Противостояние - Юлиан Семенов
Шрифт:
Интервал:
Закладка:
— Надо бы все эти учебники и справочники, — заметил Костенко, — забрать из библиотеки, глядишь, там его карандаш остался. Это очень важно. Простите, что перебил, продолжайте, пожалуйста.
— Жаров и его люди обнаружили билет, взятый на московский рейс двадцатого октября. В городе было куплено семь билетов. Пять человек мы установили — они вернулись из отпуска обратно, к месту работы. Не вернулись двое — Милинко и Петрова Анна Кузьминична, 1947 года рождения, бухгалтер «Центроприиска», незамужняя.
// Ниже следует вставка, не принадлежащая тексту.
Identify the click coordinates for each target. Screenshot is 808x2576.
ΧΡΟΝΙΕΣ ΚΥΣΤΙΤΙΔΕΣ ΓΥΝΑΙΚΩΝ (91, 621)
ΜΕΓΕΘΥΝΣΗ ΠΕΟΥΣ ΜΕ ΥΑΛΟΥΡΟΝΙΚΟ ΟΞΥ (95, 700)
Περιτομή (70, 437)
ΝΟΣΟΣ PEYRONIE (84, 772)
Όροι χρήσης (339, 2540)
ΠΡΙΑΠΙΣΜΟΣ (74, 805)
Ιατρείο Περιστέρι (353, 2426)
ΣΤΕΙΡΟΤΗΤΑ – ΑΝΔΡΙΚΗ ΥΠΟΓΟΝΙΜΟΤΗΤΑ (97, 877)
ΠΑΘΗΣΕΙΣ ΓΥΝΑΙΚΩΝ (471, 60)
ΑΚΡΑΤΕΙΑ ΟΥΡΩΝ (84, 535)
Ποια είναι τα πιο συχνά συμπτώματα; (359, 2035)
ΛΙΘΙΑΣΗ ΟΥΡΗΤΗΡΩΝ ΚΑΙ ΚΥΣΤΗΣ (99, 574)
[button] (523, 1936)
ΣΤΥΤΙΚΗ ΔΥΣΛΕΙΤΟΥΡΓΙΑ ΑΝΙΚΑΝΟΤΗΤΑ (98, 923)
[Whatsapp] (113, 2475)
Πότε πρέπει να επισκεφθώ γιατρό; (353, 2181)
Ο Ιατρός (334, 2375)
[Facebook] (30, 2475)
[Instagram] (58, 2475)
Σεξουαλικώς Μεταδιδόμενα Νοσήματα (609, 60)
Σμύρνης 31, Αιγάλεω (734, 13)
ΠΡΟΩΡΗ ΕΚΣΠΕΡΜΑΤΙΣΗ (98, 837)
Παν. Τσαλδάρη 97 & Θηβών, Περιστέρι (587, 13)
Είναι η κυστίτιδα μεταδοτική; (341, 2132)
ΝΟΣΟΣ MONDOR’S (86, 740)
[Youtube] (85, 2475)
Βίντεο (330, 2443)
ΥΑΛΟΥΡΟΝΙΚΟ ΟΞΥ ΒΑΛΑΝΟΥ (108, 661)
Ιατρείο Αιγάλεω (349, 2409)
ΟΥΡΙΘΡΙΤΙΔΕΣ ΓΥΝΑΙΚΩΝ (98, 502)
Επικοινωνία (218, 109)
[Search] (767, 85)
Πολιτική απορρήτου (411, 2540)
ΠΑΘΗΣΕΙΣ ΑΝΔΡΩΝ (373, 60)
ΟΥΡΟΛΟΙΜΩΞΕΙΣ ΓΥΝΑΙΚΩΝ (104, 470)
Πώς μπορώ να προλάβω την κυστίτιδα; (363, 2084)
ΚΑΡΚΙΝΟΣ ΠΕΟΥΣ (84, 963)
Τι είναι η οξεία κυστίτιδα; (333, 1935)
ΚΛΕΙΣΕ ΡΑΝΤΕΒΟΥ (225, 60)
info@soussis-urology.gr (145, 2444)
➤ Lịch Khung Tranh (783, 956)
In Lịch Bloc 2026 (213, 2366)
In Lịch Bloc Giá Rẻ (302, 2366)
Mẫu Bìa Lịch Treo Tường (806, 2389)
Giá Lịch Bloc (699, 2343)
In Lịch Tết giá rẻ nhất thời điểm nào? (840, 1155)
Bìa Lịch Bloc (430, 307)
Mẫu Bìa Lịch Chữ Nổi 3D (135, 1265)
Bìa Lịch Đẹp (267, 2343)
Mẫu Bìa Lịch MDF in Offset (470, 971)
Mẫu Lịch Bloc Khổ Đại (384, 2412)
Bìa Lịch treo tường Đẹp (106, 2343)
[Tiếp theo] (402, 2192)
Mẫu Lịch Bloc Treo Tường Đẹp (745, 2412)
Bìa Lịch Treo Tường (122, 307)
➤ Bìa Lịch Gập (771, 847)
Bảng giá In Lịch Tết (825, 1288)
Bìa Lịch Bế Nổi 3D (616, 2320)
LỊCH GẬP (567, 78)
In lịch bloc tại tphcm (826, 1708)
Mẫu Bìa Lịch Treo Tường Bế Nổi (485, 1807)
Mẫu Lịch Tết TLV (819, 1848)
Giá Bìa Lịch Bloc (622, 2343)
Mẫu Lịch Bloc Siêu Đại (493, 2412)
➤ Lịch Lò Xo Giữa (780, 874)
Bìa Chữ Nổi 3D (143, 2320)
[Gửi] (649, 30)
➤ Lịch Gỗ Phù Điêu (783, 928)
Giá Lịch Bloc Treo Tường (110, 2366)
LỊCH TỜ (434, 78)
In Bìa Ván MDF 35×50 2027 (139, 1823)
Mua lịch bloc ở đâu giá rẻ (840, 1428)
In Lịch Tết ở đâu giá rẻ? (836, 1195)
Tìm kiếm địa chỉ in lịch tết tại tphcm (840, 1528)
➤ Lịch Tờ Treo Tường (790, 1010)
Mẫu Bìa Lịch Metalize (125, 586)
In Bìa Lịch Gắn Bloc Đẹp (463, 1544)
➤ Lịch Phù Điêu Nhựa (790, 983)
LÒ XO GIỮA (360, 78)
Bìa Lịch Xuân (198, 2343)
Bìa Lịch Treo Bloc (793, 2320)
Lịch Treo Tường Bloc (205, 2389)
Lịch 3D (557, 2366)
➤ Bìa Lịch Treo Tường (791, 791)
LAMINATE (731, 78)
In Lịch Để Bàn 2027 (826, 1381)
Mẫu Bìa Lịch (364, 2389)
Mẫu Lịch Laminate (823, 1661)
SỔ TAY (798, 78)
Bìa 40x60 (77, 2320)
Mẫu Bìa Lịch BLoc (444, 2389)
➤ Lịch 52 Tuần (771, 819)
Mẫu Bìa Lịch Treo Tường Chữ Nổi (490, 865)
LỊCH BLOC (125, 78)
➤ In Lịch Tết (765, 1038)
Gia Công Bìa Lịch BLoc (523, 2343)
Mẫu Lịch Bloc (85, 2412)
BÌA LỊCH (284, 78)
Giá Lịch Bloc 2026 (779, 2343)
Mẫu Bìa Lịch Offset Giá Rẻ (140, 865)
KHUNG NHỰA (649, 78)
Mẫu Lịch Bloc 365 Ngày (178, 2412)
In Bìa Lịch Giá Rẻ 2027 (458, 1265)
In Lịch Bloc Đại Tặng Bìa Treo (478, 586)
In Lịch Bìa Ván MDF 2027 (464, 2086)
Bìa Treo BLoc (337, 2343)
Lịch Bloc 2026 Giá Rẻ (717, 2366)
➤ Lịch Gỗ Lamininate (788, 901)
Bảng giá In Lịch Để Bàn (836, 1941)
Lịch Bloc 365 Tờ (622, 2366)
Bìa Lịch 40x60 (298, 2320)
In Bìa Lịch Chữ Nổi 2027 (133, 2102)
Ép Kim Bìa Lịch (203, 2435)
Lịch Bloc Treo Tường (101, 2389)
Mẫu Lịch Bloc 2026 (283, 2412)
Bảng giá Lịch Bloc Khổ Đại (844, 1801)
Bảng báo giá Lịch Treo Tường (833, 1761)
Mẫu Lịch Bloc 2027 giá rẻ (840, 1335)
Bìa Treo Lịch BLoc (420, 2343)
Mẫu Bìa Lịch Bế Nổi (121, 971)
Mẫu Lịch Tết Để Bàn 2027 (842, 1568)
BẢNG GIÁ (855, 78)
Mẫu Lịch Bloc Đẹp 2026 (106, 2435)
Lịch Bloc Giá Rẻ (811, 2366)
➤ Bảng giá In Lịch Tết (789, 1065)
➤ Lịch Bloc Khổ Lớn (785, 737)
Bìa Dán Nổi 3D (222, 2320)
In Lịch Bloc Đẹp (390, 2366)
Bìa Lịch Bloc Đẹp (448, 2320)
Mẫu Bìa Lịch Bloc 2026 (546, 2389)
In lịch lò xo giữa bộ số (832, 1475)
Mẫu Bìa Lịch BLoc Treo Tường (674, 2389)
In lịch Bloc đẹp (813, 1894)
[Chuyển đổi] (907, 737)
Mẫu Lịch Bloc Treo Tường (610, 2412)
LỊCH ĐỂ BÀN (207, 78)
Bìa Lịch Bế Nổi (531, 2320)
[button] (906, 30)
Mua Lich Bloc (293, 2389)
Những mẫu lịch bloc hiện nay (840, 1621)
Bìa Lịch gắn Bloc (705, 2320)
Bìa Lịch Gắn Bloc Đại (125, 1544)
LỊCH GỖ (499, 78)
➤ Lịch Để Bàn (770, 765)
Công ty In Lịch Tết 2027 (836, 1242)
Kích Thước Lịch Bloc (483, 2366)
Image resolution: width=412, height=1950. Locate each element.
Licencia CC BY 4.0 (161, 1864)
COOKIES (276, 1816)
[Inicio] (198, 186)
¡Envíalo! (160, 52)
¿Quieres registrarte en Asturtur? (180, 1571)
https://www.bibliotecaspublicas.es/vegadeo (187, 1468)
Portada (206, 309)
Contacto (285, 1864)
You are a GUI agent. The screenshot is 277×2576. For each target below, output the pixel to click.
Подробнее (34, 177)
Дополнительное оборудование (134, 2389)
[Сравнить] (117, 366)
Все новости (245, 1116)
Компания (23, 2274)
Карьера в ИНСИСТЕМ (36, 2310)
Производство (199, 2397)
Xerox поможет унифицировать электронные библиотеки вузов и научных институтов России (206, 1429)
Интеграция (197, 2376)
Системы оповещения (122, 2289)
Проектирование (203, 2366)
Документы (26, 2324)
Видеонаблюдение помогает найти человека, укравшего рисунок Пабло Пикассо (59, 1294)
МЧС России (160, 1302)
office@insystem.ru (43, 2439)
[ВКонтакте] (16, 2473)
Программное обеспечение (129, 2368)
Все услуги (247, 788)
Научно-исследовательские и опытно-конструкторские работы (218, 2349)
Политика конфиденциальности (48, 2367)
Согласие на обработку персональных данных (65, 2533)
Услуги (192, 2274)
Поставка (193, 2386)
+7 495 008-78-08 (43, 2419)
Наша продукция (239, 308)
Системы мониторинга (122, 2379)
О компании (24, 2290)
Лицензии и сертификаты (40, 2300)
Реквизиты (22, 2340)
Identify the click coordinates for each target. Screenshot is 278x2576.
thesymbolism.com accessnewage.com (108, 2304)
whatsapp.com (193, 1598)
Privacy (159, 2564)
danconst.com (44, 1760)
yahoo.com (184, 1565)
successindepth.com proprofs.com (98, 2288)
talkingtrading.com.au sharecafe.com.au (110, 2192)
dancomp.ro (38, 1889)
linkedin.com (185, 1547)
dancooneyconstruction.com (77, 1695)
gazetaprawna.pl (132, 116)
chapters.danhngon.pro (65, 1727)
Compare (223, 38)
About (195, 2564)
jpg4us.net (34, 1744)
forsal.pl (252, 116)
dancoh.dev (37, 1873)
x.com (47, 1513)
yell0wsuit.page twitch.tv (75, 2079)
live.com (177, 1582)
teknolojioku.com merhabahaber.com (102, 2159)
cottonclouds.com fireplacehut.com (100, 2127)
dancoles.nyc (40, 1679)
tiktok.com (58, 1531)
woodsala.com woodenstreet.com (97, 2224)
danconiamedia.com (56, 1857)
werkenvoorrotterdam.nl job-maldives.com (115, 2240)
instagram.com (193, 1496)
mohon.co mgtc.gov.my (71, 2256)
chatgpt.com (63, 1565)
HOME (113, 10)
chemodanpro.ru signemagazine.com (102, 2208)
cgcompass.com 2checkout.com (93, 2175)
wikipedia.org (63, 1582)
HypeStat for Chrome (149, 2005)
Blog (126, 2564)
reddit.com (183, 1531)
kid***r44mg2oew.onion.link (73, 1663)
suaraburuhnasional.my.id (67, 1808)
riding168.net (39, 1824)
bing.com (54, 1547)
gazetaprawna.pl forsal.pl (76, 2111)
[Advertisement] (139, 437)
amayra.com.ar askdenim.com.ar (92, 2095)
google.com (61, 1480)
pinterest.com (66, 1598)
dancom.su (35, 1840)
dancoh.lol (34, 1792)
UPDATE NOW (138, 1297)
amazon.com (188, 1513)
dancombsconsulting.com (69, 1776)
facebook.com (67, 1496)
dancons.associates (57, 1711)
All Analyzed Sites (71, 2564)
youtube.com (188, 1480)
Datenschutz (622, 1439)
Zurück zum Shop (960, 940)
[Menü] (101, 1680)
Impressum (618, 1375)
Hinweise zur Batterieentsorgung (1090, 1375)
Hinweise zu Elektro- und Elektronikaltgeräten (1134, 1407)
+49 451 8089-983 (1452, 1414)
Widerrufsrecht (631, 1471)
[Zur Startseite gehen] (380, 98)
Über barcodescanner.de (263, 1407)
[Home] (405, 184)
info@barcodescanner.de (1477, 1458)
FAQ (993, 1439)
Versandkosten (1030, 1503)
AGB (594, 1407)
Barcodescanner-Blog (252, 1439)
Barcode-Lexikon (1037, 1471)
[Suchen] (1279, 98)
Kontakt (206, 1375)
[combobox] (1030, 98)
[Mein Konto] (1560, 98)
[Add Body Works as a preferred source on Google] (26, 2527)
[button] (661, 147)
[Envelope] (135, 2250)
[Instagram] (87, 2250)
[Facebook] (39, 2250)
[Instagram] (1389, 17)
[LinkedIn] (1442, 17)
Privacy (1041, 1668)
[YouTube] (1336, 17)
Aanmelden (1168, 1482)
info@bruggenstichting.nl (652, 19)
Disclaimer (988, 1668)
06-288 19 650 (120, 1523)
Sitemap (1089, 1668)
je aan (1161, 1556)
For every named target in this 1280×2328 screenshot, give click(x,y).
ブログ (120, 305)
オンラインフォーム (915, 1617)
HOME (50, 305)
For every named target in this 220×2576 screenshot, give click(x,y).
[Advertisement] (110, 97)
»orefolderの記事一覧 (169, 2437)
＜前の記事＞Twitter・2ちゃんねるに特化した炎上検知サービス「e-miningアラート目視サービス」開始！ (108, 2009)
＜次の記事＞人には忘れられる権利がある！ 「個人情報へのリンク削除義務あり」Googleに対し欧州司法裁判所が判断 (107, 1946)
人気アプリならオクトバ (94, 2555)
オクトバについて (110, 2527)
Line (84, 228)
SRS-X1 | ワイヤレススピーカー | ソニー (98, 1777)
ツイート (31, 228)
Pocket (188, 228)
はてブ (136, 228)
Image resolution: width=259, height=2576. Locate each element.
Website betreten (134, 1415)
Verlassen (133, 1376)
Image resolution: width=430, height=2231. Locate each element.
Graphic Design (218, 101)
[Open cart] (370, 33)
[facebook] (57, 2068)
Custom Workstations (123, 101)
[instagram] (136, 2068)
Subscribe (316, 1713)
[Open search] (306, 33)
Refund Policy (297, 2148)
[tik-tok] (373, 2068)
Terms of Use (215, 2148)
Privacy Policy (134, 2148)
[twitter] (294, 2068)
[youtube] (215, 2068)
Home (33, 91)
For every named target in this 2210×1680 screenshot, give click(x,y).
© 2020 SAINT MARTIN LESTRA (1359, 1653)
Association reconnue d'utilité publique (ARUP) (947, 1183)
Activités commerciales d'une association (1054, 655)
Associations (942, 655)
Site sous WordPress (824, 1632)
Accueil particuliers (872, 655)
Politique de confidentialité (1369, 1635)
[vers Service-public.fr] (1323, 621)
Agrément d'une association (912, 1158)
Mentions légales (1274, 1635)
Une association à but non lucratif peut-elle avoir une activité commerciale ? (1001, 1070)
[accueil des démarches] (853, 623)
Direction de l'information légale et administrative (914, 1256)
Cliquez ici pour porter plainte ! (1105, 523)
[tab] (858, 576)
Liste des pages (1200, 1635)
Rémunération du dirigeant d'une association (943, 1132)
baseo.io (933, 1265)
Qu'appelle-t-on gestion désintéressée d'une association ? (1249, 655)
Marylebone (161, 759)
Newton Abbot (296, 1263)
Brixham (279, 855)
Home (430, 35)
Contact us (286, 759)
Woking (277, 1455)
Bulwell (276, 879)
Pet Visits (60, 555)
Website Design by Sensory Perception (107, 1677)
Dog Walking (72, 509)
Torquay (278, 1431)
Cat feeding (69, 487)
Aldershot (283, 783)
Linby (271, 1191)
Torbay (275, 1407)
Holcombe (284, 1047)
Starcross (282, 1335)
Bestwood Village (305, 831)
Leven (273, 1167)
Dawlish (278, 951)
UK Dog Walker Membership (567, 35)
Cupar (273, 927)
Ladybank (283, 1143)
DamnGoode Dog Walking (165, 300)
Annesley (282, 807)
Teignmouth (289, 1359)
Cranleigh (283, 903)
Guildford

Версию связи Милинко с Петровой еще не прорабатывали, данные пришли только что.
— А что такое «Центроприиск»? — спросил Костенко. — Через них золото идет?
— Этим объектом мы пока еще не занимались, товарищ полковник, такого рода дела проходят через ОБХСС, или — когда особо крупная афера — чекисты включаются. Раз была попытка вывоза за границу двух самородков.
— Сколько весили? Больше дерябинского?
— Один пятьсот двенадцать граммов, второй — поменьше.
— Перехватили?
— Да.
— Где?
— На таможне, в Бресте… Теперь по поводу Милинко. Мы начали опрашивать всех, кто знал его по работе. В доме он жил замкнуто, не пил, был вежлив, предупредителен, отзывы самые хорошие…
— Петрову там не видели?
— Нет.
— Надо бы с ОБХСС связаться, — повторил Костенко, — что-то меня этот «Центроприиск» заинтересовал.
— Хорошо, товарищ полковник, — ответил Жуков. — К утру мы подготовим справку.
— Можно и к вечеру, чего горячку пороть? Завтра, видимо, весь день придется провести с теми, кто летел в одном самолете с Милинко и Петровой. Сейчас надо ехать к ней на квартиру, его обитель посмотреть, поспрашать соседей. И еще одно, — заключил Костенко, поднимаясь, — надо бы выяснить, где, как и когда проводил свои отпуска Милинко.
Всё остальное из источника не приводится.